Protective effects of a modified apelin-12 and dinitrosyl iron complexes in experimental cardioplegic ischemia and reperfusion.

The maintenance of nitric oxide (NO) bioavailability has been recognized as an important component of myocardial protection during cardiac surgery. This study was designed to evaluate the efficacy of using two NO-donating compounds in cardioplegia and reperfusion: (i) a modified peptide apelin-12 (MA12) that activates endothelial NO synthase (eNOS) and (ii) dinitrosyl iron complexes with reduced glutathione (DNIC-GS), a natural NO vehicle. Isolated perfused working rat hearts were subjected to normothermic global ischemia and reperfusion. St. Thomas' Hospital cardioplegic solution (STH) containing 140 μM MA12 or 100 μM DNIC-GS was used. In separate series, 140 μM MA12 or 100 μM DNIC-GS was administered at early reperfusion. Metabolic state of the hearts was evaluated by myocardial content of high-energy phosphates and lactate. Lactate dehydrogenase (LDH) activity in myocardial effluent was used as an index of cell membrane damage. Cardioplegia with MA12 or DNIC-GS improved recovery of coronary flow and cardiac function, and reduced LDH leakage in perfusate compared with STH without additives.
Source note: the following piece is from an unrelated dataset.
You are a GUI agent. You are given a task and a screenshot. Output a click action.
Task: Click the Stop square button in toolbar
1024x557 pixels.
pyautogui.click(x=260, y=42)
Cardioplegic arrest with MA12 significantly enhanced preservation of high-energy phosphates and decreased accumulation of lactate in reperfused hearts. The overall protective effect of cardioplegia with MA12 was significantly greater than with DNIC-GS. The administration of MA12 or DNIC-GS at early reperfusion also increased metabolic and functional recovery of reperfused hearts. In this case, recovery of cardiac contractile and pump function indices was significantly higher if reperfusion was performed with DNIC-GS. The results show that MA12 and DNIC-GS are promising adjunct agents for protection of the heart during cardioplegic arrest and reperfusion.